Problem requirements =>
Lower down are entries containing pictures. Copy exactly, without those pictures, the lines from the line with "Given: Click the Binaries" through the line with "Click Boss profile avatar thumbnail".
*** Begin section ***
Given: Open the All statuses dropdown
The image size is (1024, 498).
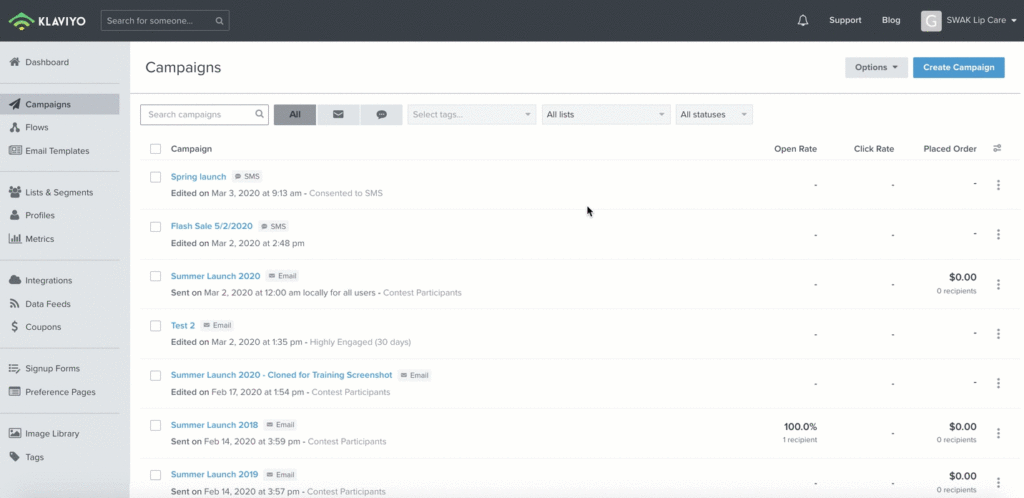Looking at the screenshot, I should pos(714,115).
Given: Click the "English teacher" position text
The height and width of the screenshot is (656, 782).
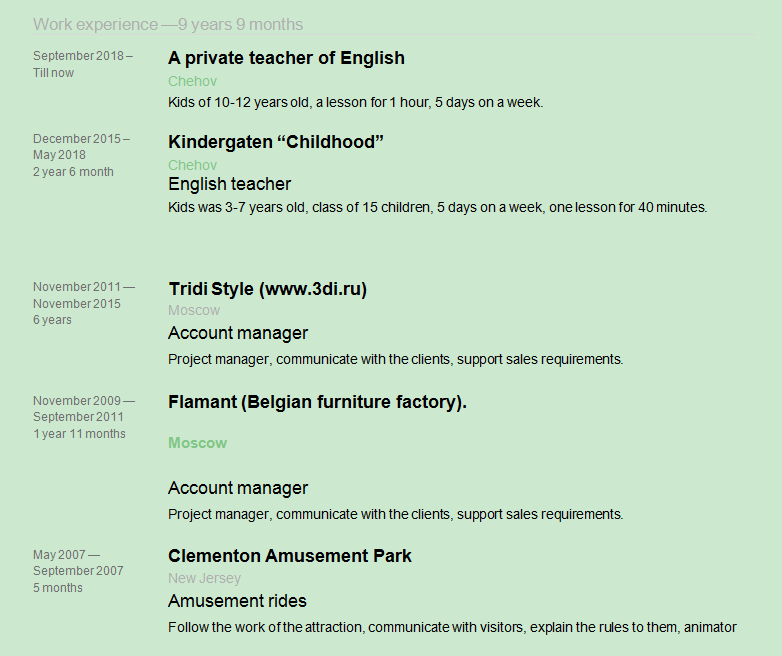Looking at the screenshot, I should (229, 184).

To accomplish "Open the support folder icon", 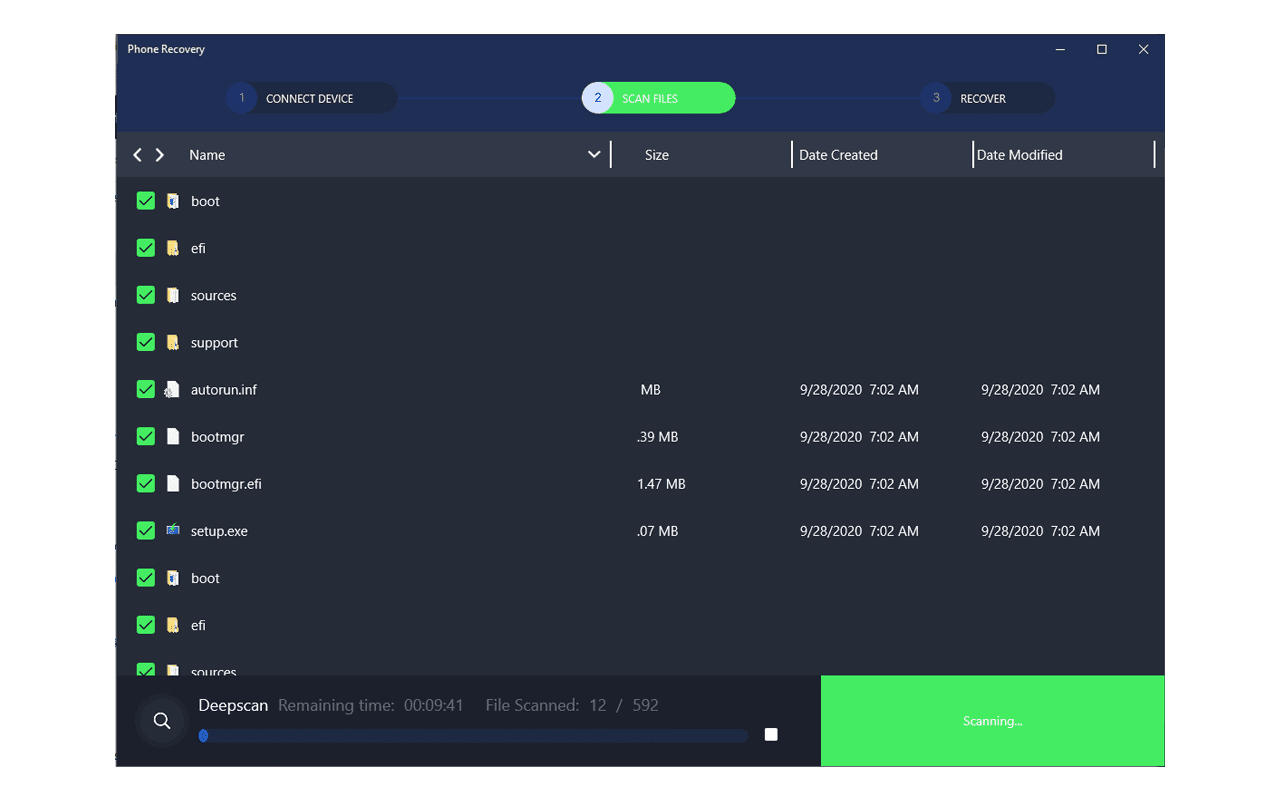I will point(171,342).
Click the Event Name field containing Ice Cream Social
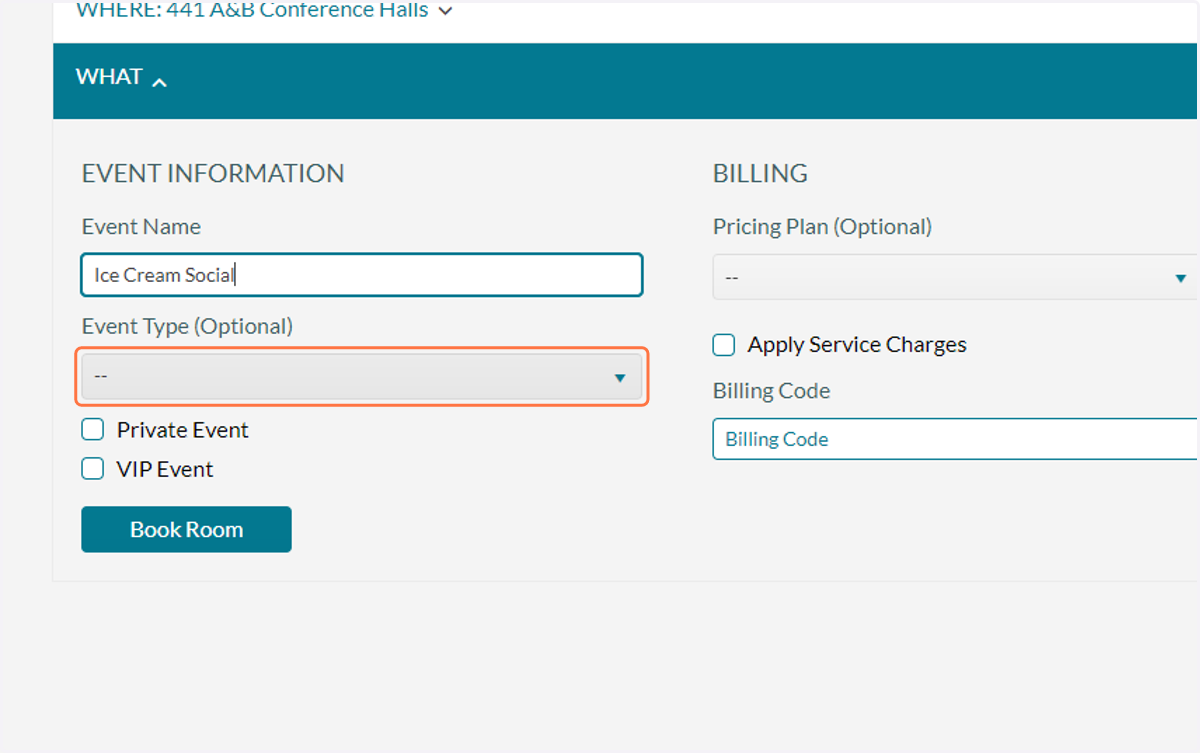Viewport: 1200px width, 753px height. (362, 275)
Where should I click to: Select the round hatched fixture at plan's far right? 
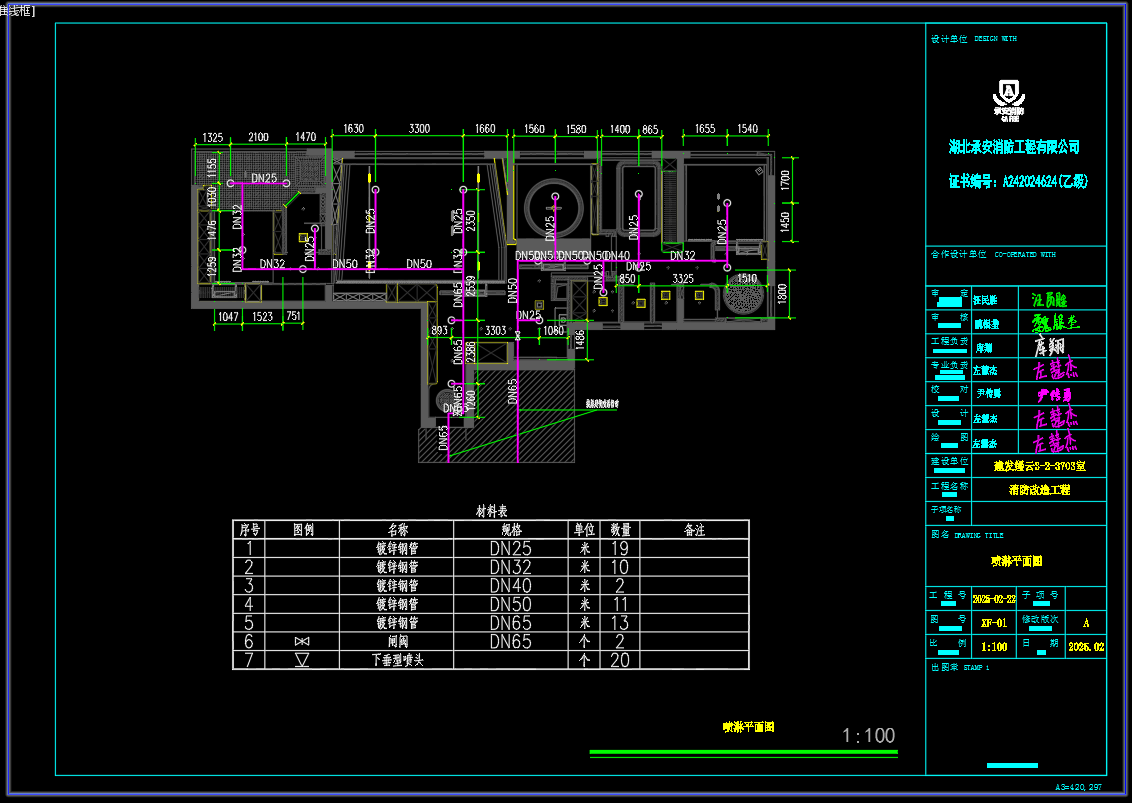(x=745, y=295)
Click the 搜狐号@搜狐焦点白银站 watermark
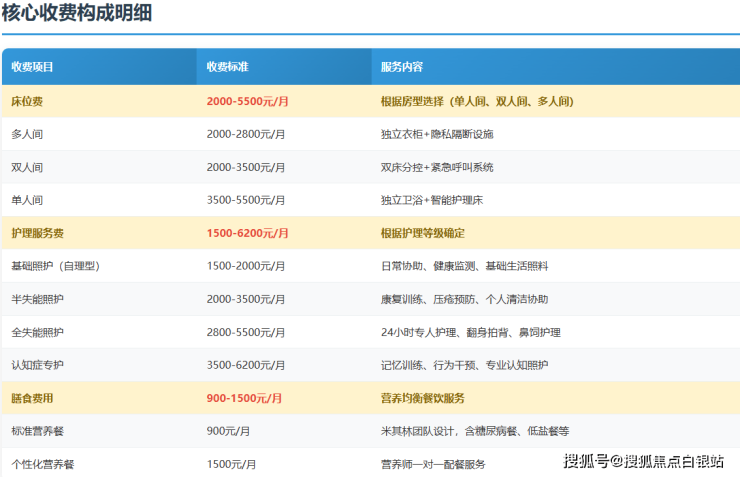 (644, 461)
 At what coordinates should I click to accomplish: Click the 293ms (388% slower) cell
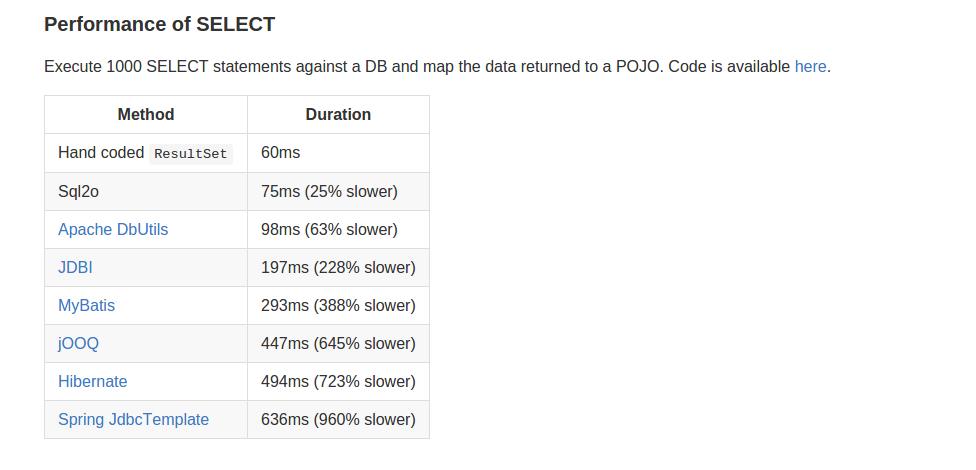(x=338, y=306)
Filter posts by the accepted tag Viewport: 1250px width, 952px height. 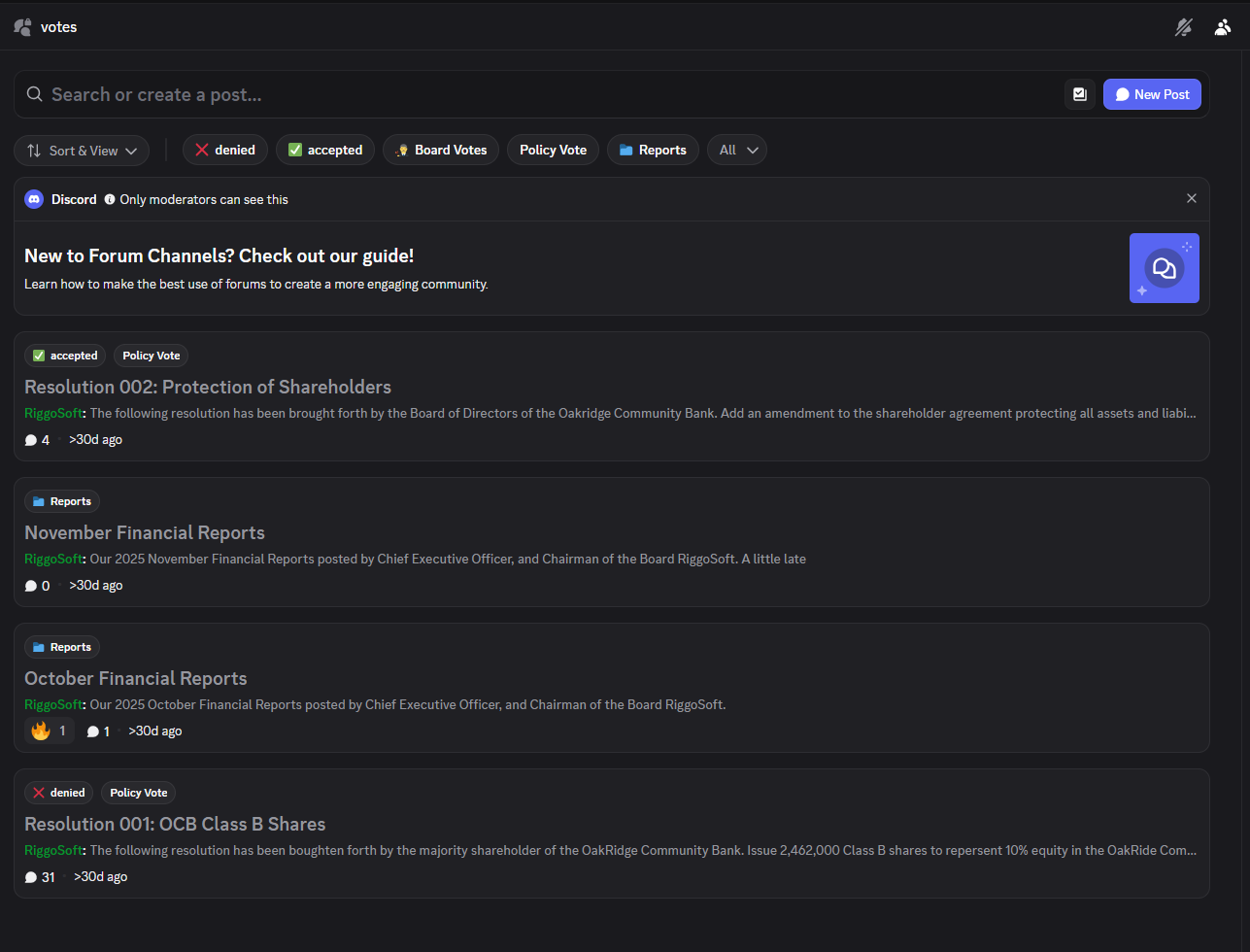325,150
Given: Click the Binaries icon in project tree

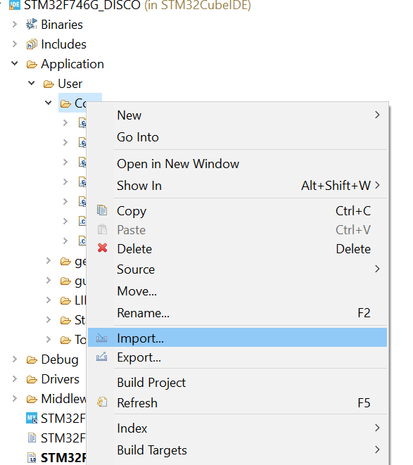Looking at the screenshot, I should coord(32,24).
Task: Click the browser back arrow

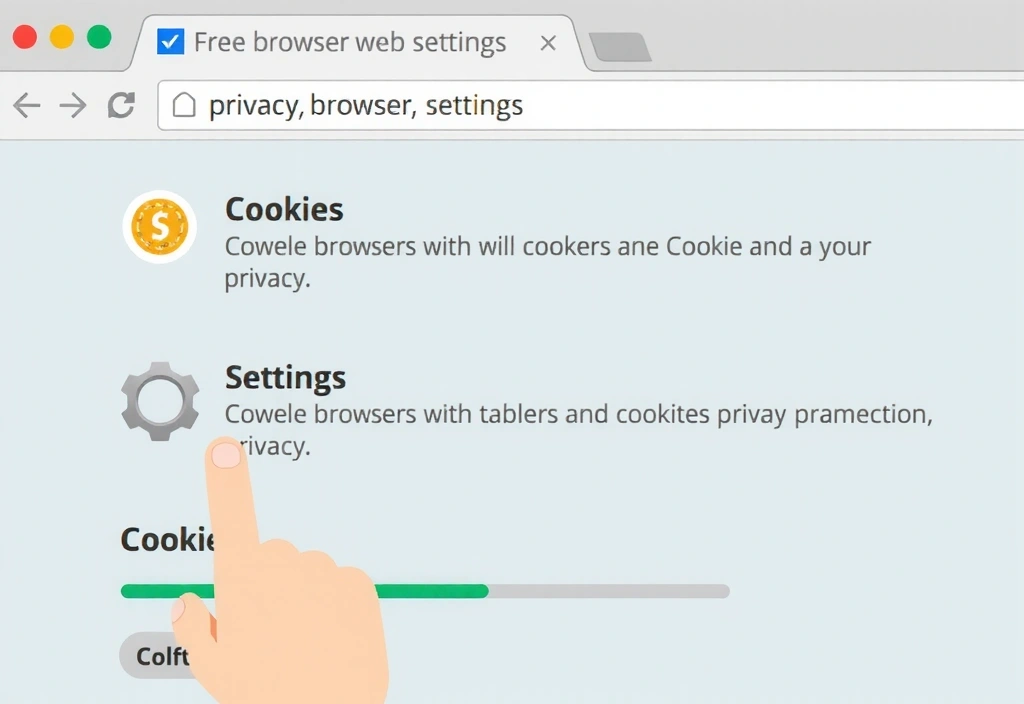Action: tap(27, 105)
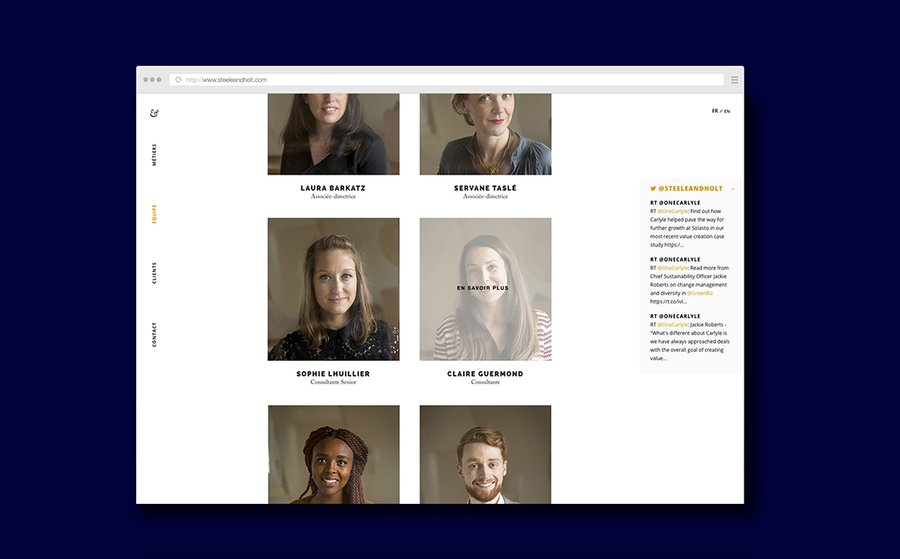Click Servane Taslé's portrait photo
Image resolution: width=900 pixels, height=559 pixels.
tap(485, 134)
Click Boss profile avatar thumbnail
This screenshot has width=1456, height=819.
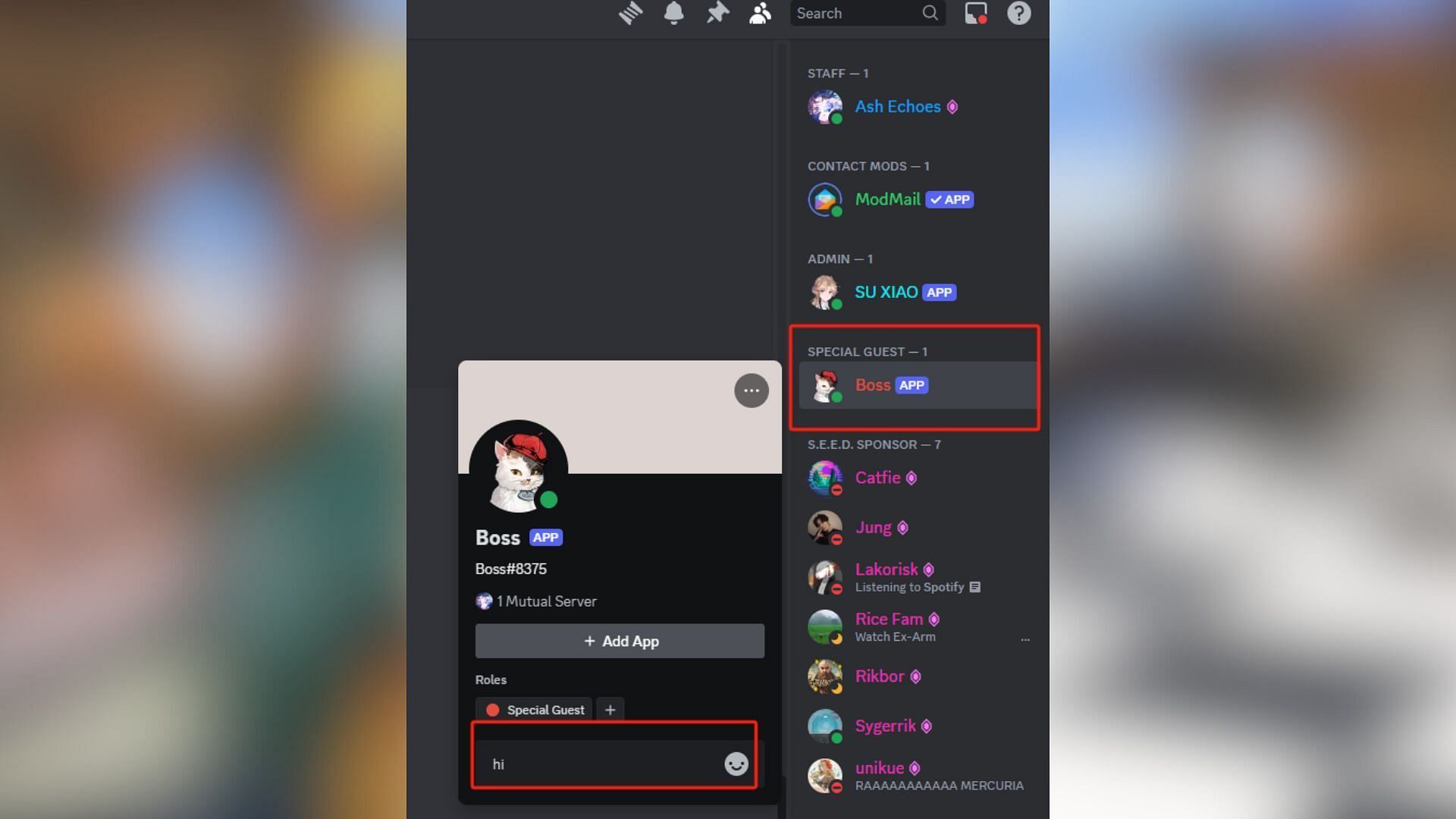pos(824,385)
*** End section ***
Output for this task =>
Given: Click the Binaries icon in project tree

Looking at the screenshot, I should coord(32,24).
Task: Click the browser back arrow

Action: tap(27, 105)
Click Servane Taslé's portrait photo
Image resolution: width=900 pixels, height=559 pixels.
tap(485, 134)
Click Boss profile avatar thumbnail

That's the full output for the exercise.